---------- Dataset records ----------

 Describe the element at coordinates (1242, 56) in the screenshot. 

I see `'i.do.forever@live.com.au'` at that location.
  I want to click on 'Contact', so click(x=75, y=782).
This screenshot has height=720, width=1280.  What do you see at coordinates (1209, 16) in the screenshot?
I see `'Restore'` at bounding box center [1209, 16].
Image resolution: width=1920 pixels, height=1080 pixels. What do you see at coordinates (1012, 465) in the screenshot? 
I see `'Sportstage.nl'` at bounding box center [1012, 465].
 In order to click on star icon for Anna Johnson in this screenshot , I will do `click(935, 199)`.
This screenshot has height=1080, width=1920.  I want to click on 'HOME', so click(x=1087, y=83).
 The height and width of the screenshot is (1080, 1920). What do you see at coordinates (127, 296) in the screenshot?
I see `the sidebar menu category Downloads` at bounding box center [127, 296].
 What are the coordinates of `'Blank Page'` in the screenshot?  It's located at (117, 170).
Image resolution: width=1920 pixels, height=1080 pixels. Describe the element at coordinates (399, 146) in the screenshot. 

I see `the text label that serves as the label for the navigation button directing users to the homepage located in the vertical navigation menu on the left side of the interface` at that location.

----------

**Aim**. Set down every line of the listing above word for word, keeping each line as it stands.

**Reply to the task**.
 Describe the element at coordinates (1242, 56) in the screenshot. 

I see `'i.do.forever@live.com.au'` at that location.
  I want to click on 'Contact', so click(x=75, y=782).
This screenshot has height=720, width=1280.  What do you see at coordinates (1209, 16) in the screenshot?
I see `'Restore'` at bounding box center [1209, 16].
Image resolution: width=1920 pixels, height=1080 pixels. What do you see at coordinates (1012, 465) in the screenshot? 
I see `'Sportstage.nl'` at bounding box center [1012, 465].
 In order to click on star icon for Anna Johnson in this screenshot , I will do `click(935, 199)`.
This screenshot has height=1080, width=1920.  I want to click on 'HOME', so click(x=1087, y=83).
 The height and width of the screenshot is (1080, 1920). What do you see at coordinates (127, 296) in the screenshot?
I see `the sidebar menu category Downloads` at bounding box center [127, 296].
 What are the coordinates of `'Blank Page'` in the screenshot?  It's located at (117, 170).
Image resolution: width=1920 pixels, height=1080 pixels. Describe the element at coordinates (399, 146) in the screenshot. 

I see `the text label that serves as the label for the navigation button directing users to the homepage located in the vertical navigation menu on the left side of the interface` at that location.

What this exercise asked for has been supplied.